How do we design a linear hash function that shrinks $n$-dimensional vectors as much as possible while ensuring detection of at most one-bit discrepancy under the presence of unknown bits $X$? Let's focus on the simplest case where the blueprint of your CPU is simple enough so that there is at most one $X$ in each expected response $\boldsymbol{s}_i \in S'$. In this case, an optimal hashing circuit $H$ is given by Sperner's theorem.

To see this, recall that Sperner's theorem gives the size of a largest possible family $A = \{A_0,\dots,A_{n-1}\}$ of finite sets $A_i \subseteq \{0,1,\dots,m-1\}$ none of which contains any other sets in $A$, i.e., $A_i \not\subseteq A_j$ for any $i \not= j$. Such a family is called a *Sperner family*. The theorem says that for any Sperner family $A$, we have
$$\vert A \vert = n \leq \binom{m}{\lfloor m/2 \rfloor},$$
and that the equality can be achieved by taking all distinct $\lfloor m/2 \rfloor$-subsets of $\{0,1,\dots,m-1\}$.

Now, given an $m \times n$ binary matrix $H = (h_{i,j})$, construct the family $B = \{B_0,\dots,B_{n-1}\}$ of subsets of $\{0,1,\dots,m-1\}$ by defining $i \in B_j$ if and only if $h_{i,j} = 1$. It is straightforward to see that, with this set representation of a binary matrix, the kind of linear hash function we want for detecting discrepancies under the presence of at most $1$ unknown $X$ is exactly a Sperner family. Indeed, the condition that no set covers any other corresponds to the requirement that propagated $X$'s do not mask any possible $1$-bit-wise discrepancy.

So, the condition that the linear map should compress data as much as possible corresponds to the requirement that for given $m$, the number $n$ of elements in a Sperner family should be as large as possible.
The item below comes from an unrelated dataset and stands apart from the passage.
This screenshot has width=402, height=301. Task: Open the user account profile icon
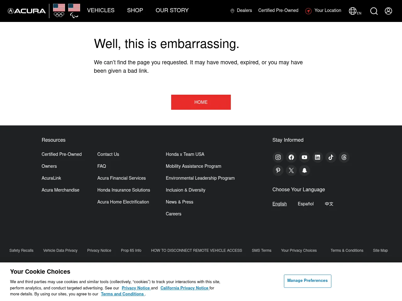[x=388, y=11]
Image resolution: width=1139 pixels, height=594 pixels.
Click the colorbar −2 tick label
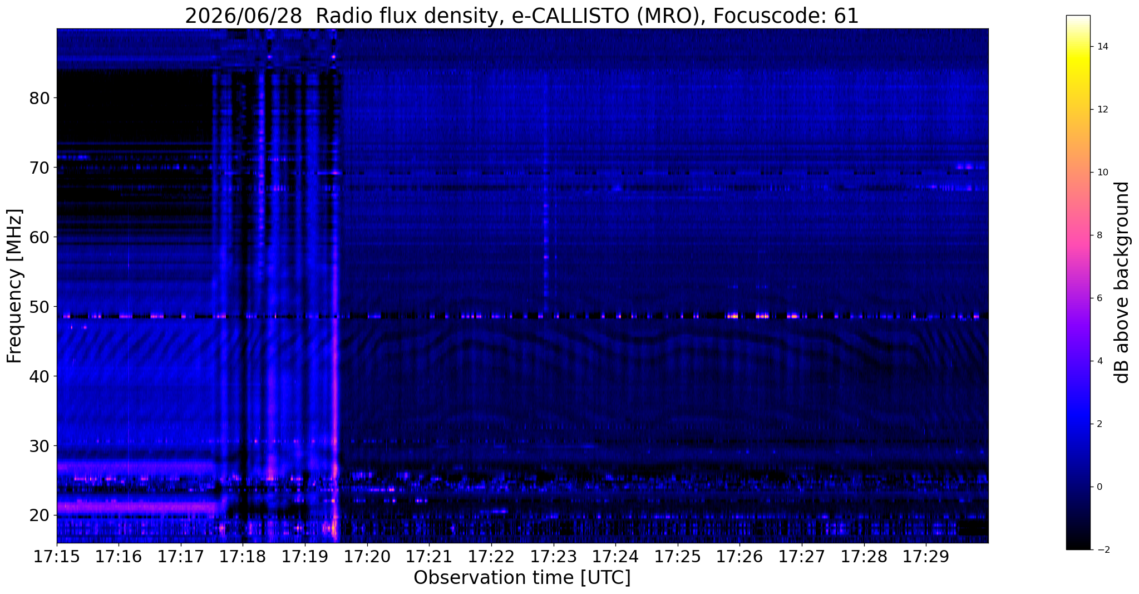click(1101, 550)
Or if $n$ is given, $m$ should be as small as possible. Either way, we know the bound and how to achieve it thanks to Sperner's theorem.

Of course, if your CPU gives multiple-bit-wise discrepancies or if there are more than one unknown bit, you need more sophisticated extremal set theory. But the point is that the kind of research related to Sperner's theorem gives a solid foundation of practical problems outside of mathematics like this.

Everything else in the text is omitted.